Press release

Green Party celebrates World Wildlife Day with mural honouring Ireland’s native species

3rd March 2021
Artist Ciara McKenna and Green Party LEA Rep Anne-Marie Fuller with a mural of a Curlew at Tralee–Fenit Greenway, County Kerry.
Artist Ciara McKenna and Anne-Marie Fuller with a mural of a Curlew at Tralee–Fenit Greenway, County Kerry.

The Green Party is celebrating World Wildlife Day with a new mural of the iconic curlew, and have released a video showing the creation of this beautiful new artwork.

World Wildlife Day, March 3rd, celebrates and raises awareness of the world’s wild animals and plants, loss of habitat and the threat of extinction, a threat also being faced at home. In Ireland, the curlew is among our native species under critical threat of extinction, with a 97% decline of breeding Curlew seen since the 1980s. By raising awareness of what is happening in our natural environment and taking the right actions, these trends can be reversed.

In honour of Ireland’s at-risk wildlife, the Green Party commissioned Kerry artist, Ciara McKenna, to paint a mural on the Tralee – Fenit Greenway in County Kerry depicting a curlew in its natural habitat.

Minister of State for Heritage, Malcolm Noonan TD, commented on Ireland’s connection to nature and on the conservation work underway:

“This beautiful mural is a wonderful way of reminding communities of our connection to nature and inspiring us to make space for it in our lives. The curlew is an excellent choice to mark World Wildlife Day – a much loved bird with a distinctive cry that is threatened with extinction in Ireland. My Department’s Curlew Conservation Programme has been running since 2017 to tackle its decline by working collaboratively with farmers and communities to enhance the habitat and temporarily fence nests off from predators, among other actions.

“The good news is that the hard work is paying off – we’re seeing early signs that this vital collaboration is already benefitting its conservation. An additional funding contribution from Minister Hackett’s Department boosted the number of contractors this year – now we have more fieldworkers on the ground earlier in the breeding season, delivering locally led approaches for curlew conservation and helping them to successfully rear their chicks. I can’t think of a better way to mark World Wildlife Day than by celebrating this iconic bird. Well done and thank you to all involved.”

Artist Ciara McKenna spoke about the inspiration for her work and seeing Ireland’s wildlife come under threat:

“I remember when I was a kid, seabirds used to take refuge from storms in a field behind my parents’ house, you don’t see that so much anymore.

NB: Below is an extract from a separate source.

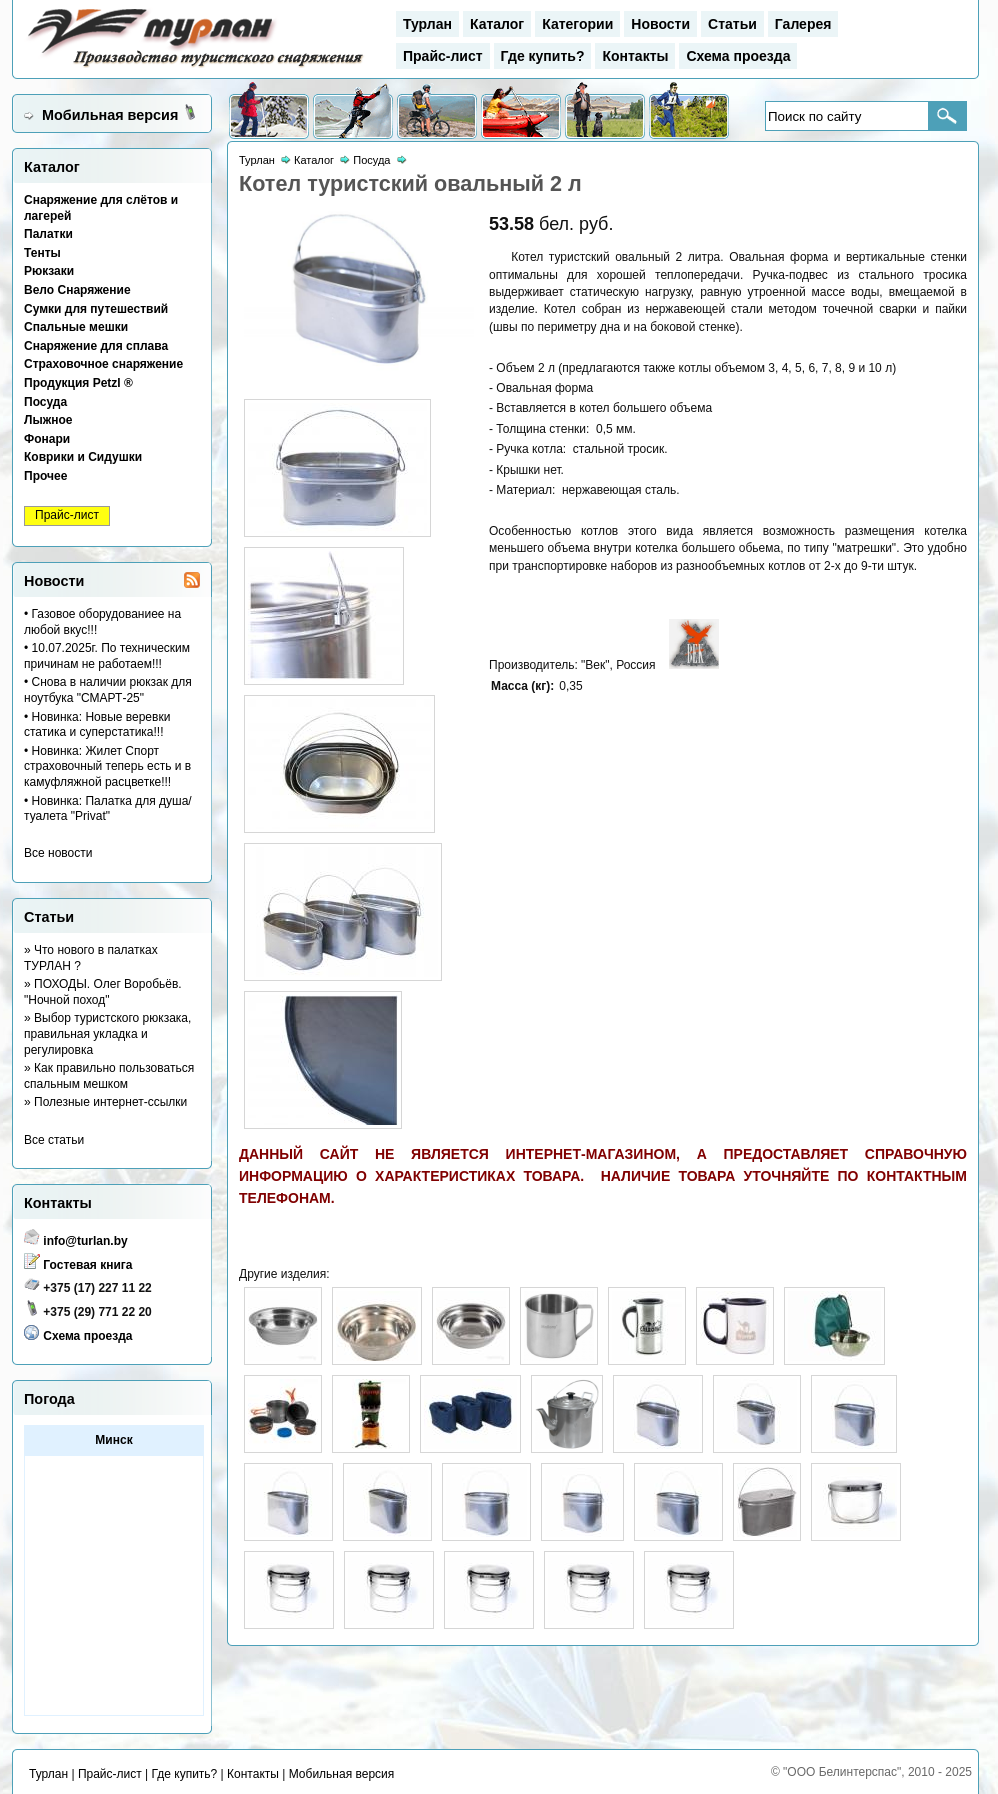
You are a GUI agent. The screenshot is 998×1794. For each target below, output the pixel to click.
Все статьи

You don’t have to look to Africa, Asia, South America or any other places to note the depletion of wildlife in our times. Birds and animals on our doorstep are at the verge of extinction. This piece shows the curlew. It is taking refuge in an urban landscape to weather out the storm it faces, which is extinction.”

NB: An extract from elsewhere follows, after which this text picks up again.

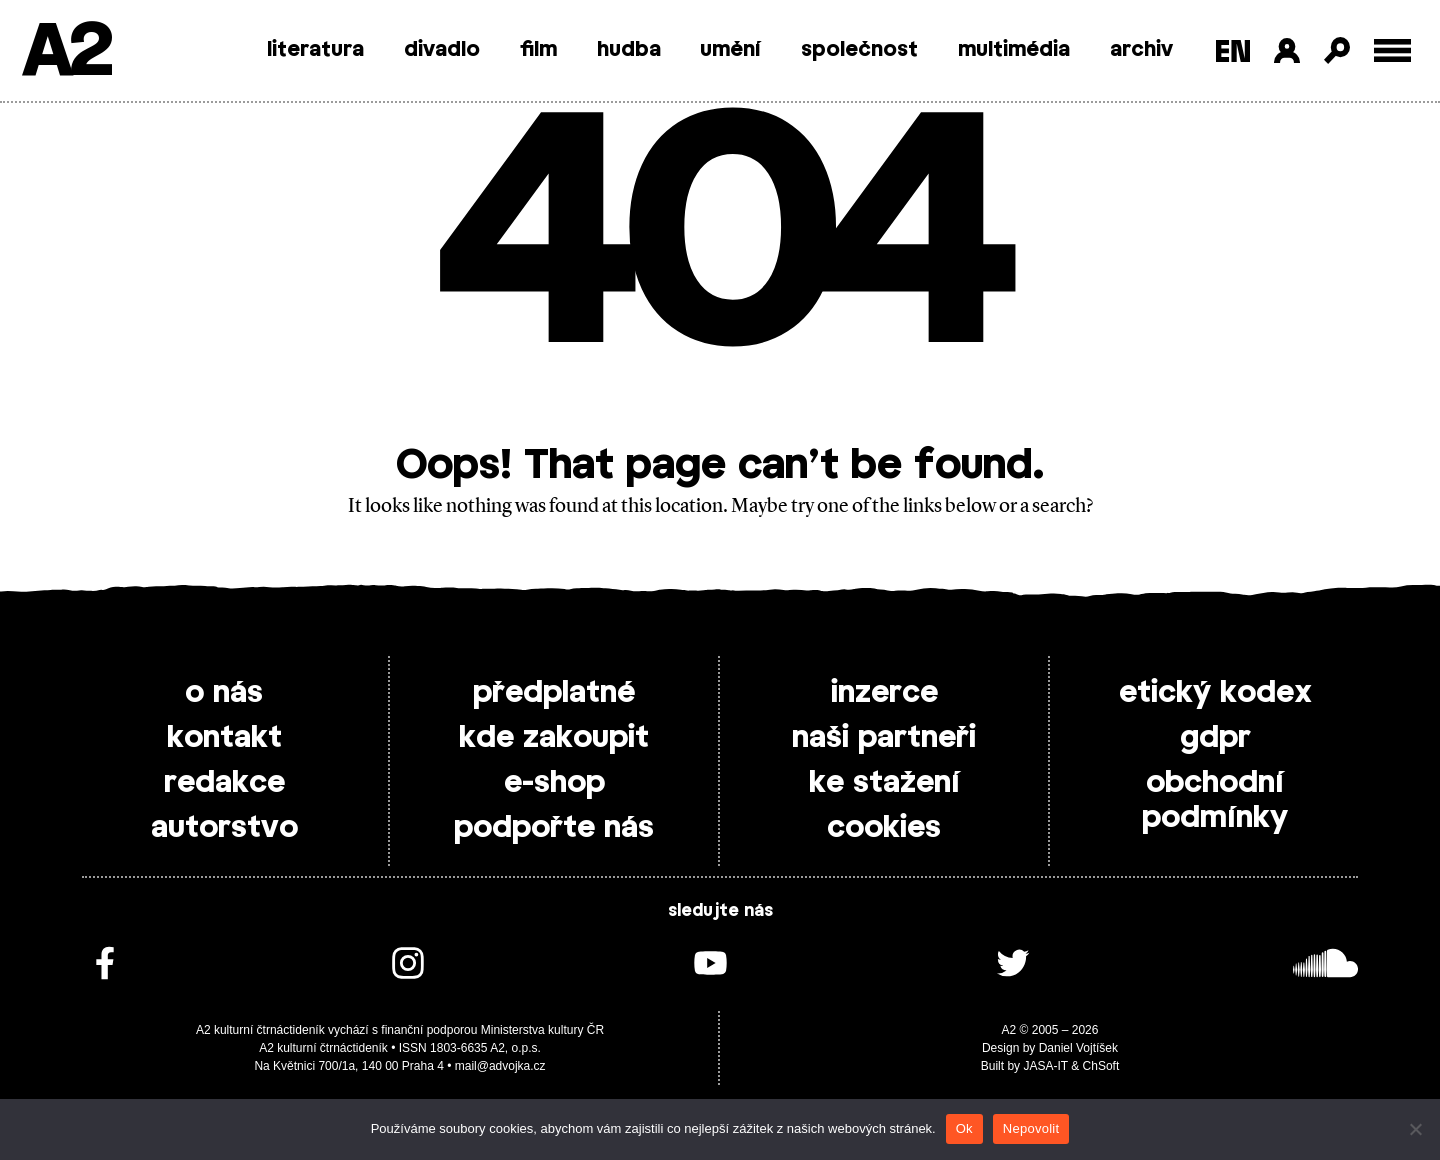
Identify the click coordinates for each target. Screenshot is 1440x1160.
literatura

Representative for the Green Party in Kerry, Anne-Marie Fuller, welcomed the mural in her area as a way of highlighting the wildlife all around us:

“The mural highlights that we are connected to wildlife. It is on our doorstep, in our gardens, in our parks, on the verges of walkways, cycleways and roads. And it is often on the verges where different habitats meet, that biodiversity flourishes. For example, our hedgerows can be seen as the equivalent of the Amazon forest for wildlife here in Ireland. It is vital that we look after all habitats and ensure that there are wildlife corridors to connect them so that we sustain all life here in Ireland.”